Research Papers 论文研究 2d ago Updated 2d ago 更新于 2天前 45

AdaStop: Cost-Aware Early Stopping for DNN Test Selection AdaStop:面向DNN测试选择的成本感知早期停止方法

AdaStop introduces a cost-aware early stopping framework for Deep Neural Network (DNN) test selection, addressing the difficulty of determining optimal labeling budgets. The method formulates testing as a cost-benefit decision process where labeling incurs cost $c$ and fault discovery yields value $v$, stopping when the marginal fault discovery rate drops below the threshold $\tau = c/v$. Empirical results demonstrate significant efficiency gains, allowing the discovery of 65–84% of faults using AdaStop提出了一种成本感知的早期停止框架,用于解决深度神经网络(DNN)测试中标注预算难以确定的问题。 将测试建模为成本-收益决策过程,通过估算边际故障发现率,当该比率低于阈值 $\tau = c/v$ 时停止标注。 实验表明,仅使用9%-31%的标注预算即可发现65%-84%的故障,显著降低了测试成本。

60
Hot 热度
70
Quality 质量
65
Impact 影响力

Analysis 深度分析

TL;DR

  • AdaStop introduces a cost-aware early stopping framework for Deep Neural Network (DNN) test selection, addressing the difficulty of determining optimal labeling budgets.
  • The method formulates testing as a cost-benefit decision process where labeling incurs cost $c$ and fault discovery yields value $v$, stopping when the marginal fault discovery rate drops below the threshold $\tau = c/v$.
  • Empirical results demonstrate significant efficiency gains, allowing the discovery of 65–84% of faults using only 9–31% of the total labeling budget.
  • The approach is validated across multiple datasets, neural network architectures, and existing test selection strategies.

Why It Matters

This research addresses a critical bottleneck in AI deployment: the high cost of human labeling for model validation. By enabling dynamic determination of when to stop testing based on economic thresholds rather than arbitrary fixed budgets, AdaStop allows practitioners to significantly reduce operational costs while maintaining high confidence in model reliability. This is particularly relevant for industries where labeling resources are scarce or expensive, such as autonomous driving or medical imaging.

Technical Details

  • Cost-Benefit Formulation: The core innovation is modeling the testing process not just as accuracy maximization, but as an optimization problem balancing the cost of labeling ($c$) against the value of finding a fault ($v$).
  • Marginal Rate Estimation: AdaStop continuously estimates the marginal rate of fault discovery during the testing phase.

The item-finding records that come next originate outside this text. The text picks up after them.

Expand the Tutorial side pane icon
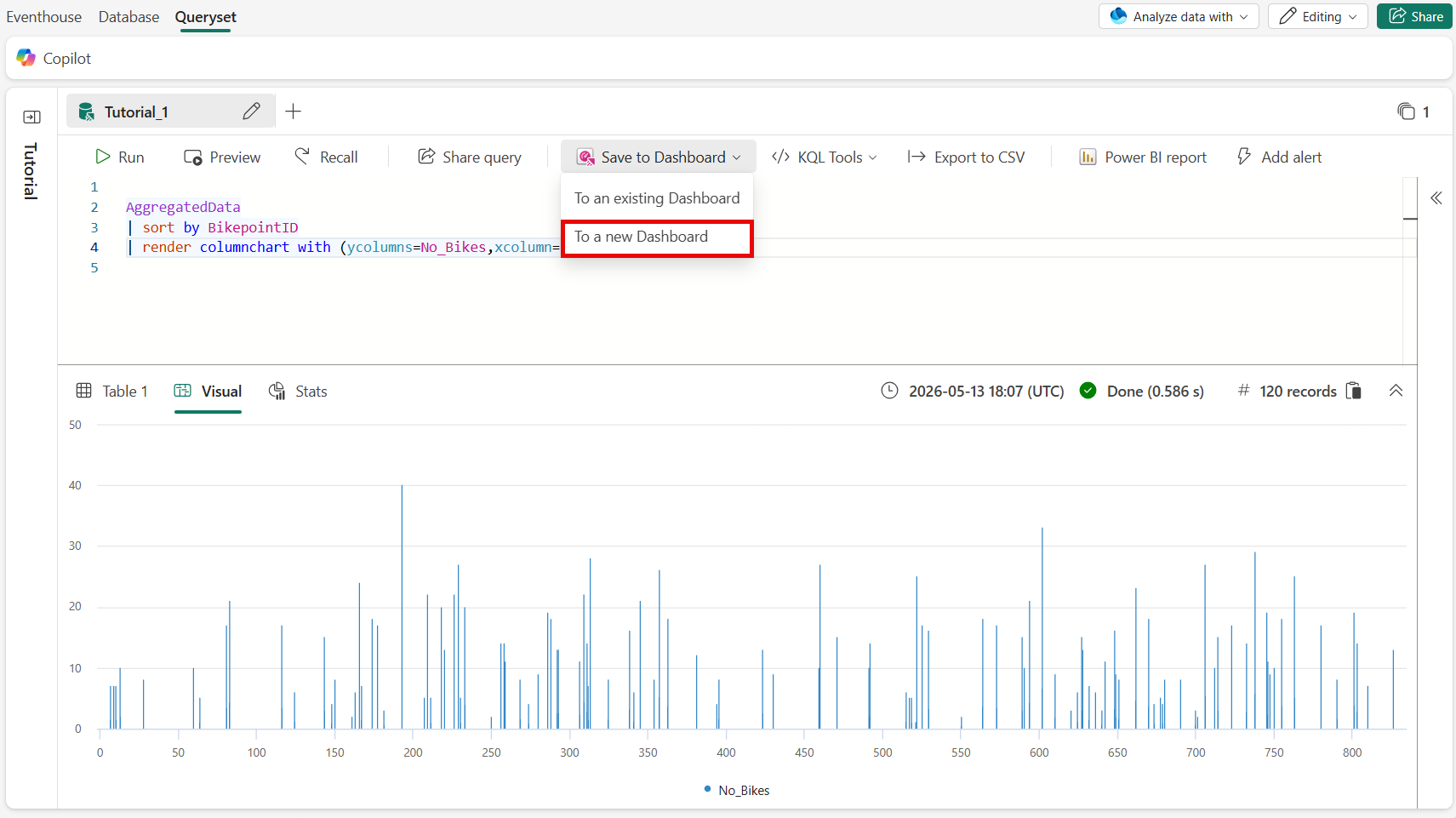The width and height of the screenshot is (1456, 818). (x=32, y=117)
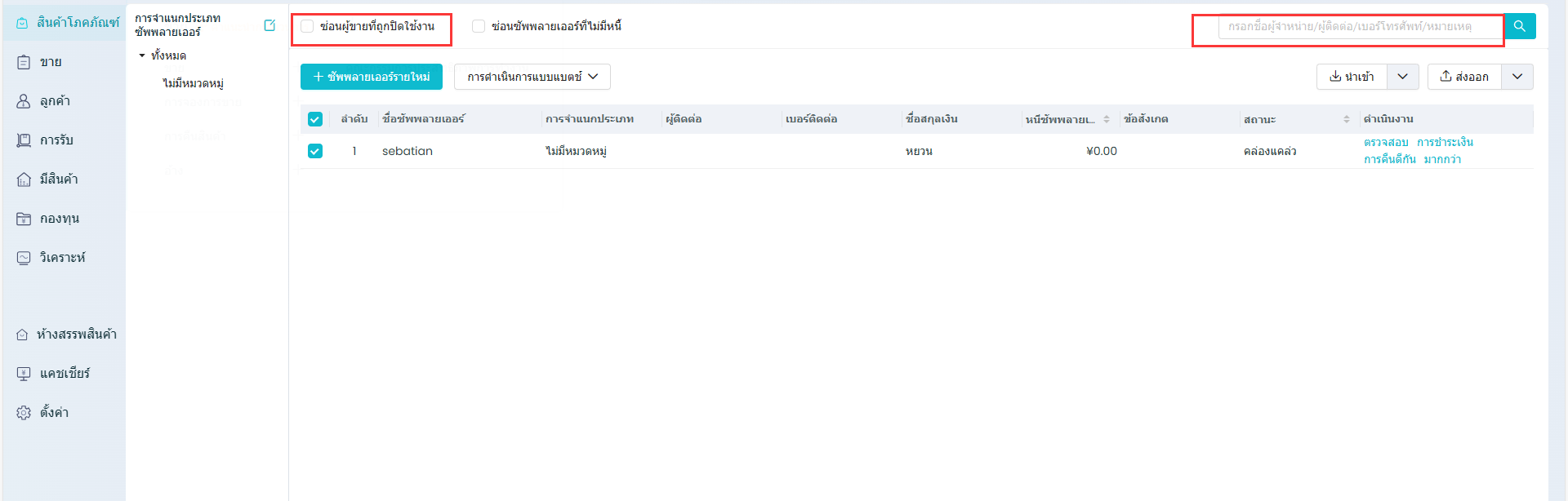This screenshot has width=1568, height=501.
Task: Click the add new supplier button
Action: [372, 77]
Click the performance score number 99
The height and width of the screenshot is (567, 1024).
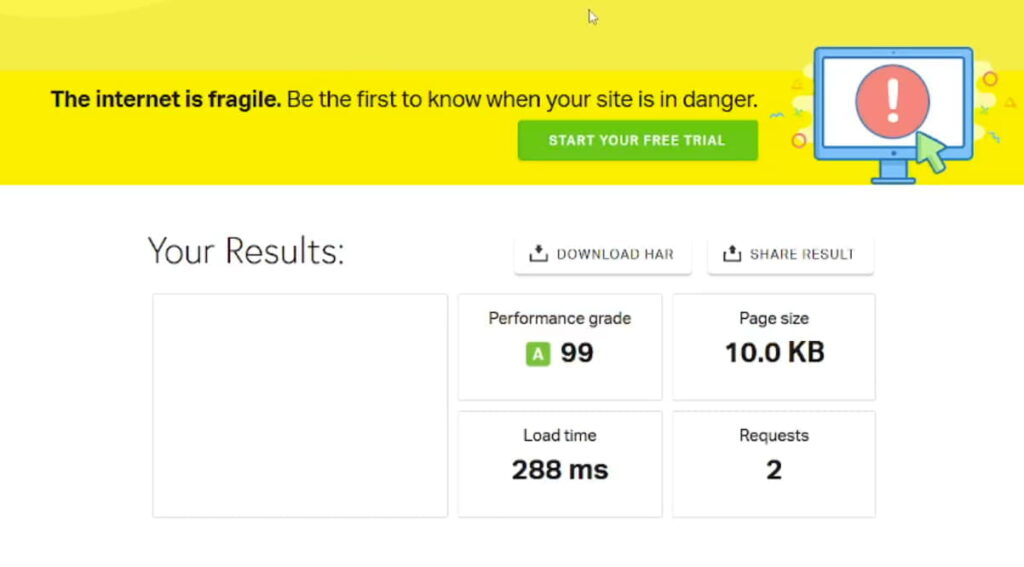tap(577, 353)
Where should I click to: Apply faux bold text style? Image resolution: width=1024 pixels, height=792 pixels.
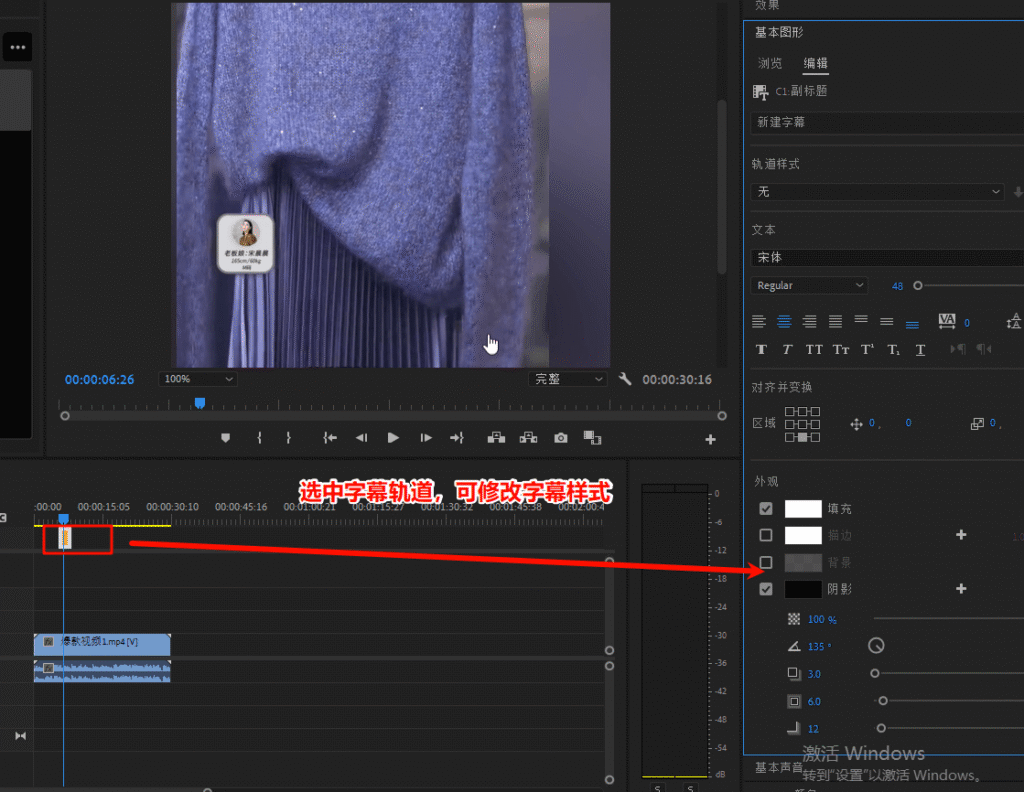point(761,349)
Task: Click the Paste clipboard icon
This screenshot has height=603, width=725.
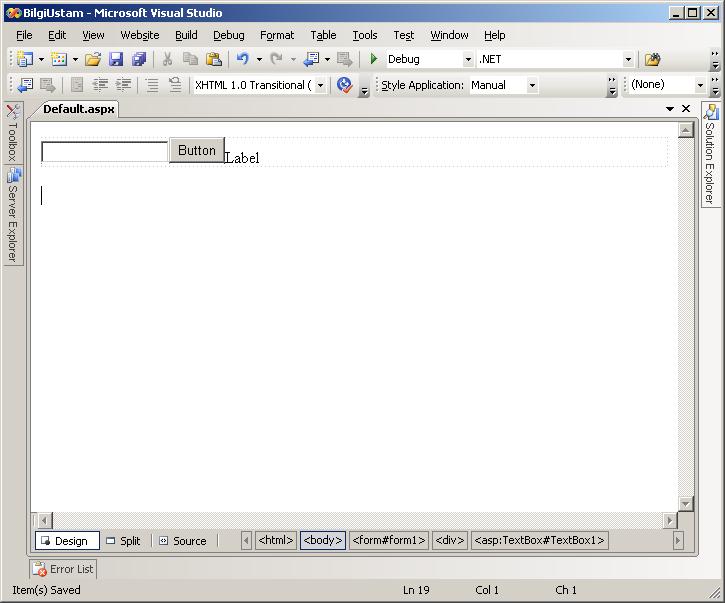Action: point(213,60)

It dynamically calculates whether the next batch of labeled inputs is likely to yield enough new faults to justify their cost.
  • Stopping Criterion: The framework implements a hard stop condition where labeling ceases once the estimated marginal fault discovery rate falls below the ratio $\tau = c/v$. This ensures that resources are not wasted on low-yield testing.
  • Generalizability: The method is designed as a framework that can be integrated with various existing DNN test selection strategies, making it adaptable to different model types and evaluation protocols.

Industry Insight

  • Resource Optimization: Organizations should adopt dynamic stopping criteria in their QA pipelines to avoid over-testing models that have already reached a point of diminishing returns, potentially cutting labeling costs by up to 70%.
  • Economic Alignment: Testing protocols must align with business economics; the value of a detected fault varies by application severity, so the $c/v$ ratio should be customized per use case rather than using a one-size-fits-all approach.
  • Scalability for Large Models: As DNNs become larger and more complex, manual labeling becomes prohibitive. AdaStop offers a scalable solution to maintain rigorous testing standards without linearly increasing labor costs.

TL;DR

  • AdaStop提出了一种成本感知的早期停止框架,用于解决深度神经网络(DNN)测试中标注预算难以确定的问题。
  • 将测试建模为成本-收益决策过程,通过估算边际故障发现率,当该比率低于阈值 $\tau = c/v$ 时停止标注。
  • 实验表明,仅使用9%-31%的标注预算即可发现65%-84%的故障,显著降低了测试成本。

为什么值得看

对于AI从业者和MLOps工程师而言,该研究提供了优化模型验证流程的有效方法,能够在保证一定故障检出率的前提下大幅节省人工标注成本。它解决了实际部署中固定测试预算导致的效率低下或资源浪费问题,具有重要的工程实践价值。

技术解析

  • 核心机制:AdaStop动态估算测试过程中的边际故障发现率,并将其与预设的成本效益阈值($\tau = c/v$)进行比较,以此作为停止标注的依据。
  • 数学建模:将标注单个输入的成本定义为 $c$,发现一个故障的价值定义为 $v$,通过平衡这两者来优化测试策略。
  • 性能表现:在多个数据集、架构和选择策略上的实验显示,该方法能以极少的标注资源(9%-31%预算)捕获大部分故障(65%-84%)。

行业启示

  • 优化测试ROI:企业应重新评估DNN测试流程,从“全量标注”转向“自适应停止”,以平衡质量保障与人力成本。
  • 自动化测试策略:推动测试工具集成动态停止逻辑,使测试系统能够根据实时反馈自动调整执行规模,提升迭代效率。
  • 成本敏感型部署:在资源受限或对标注成本高度敏感的场景(如医疗、金融AI)中,此类早期停止技术可成为标准配置。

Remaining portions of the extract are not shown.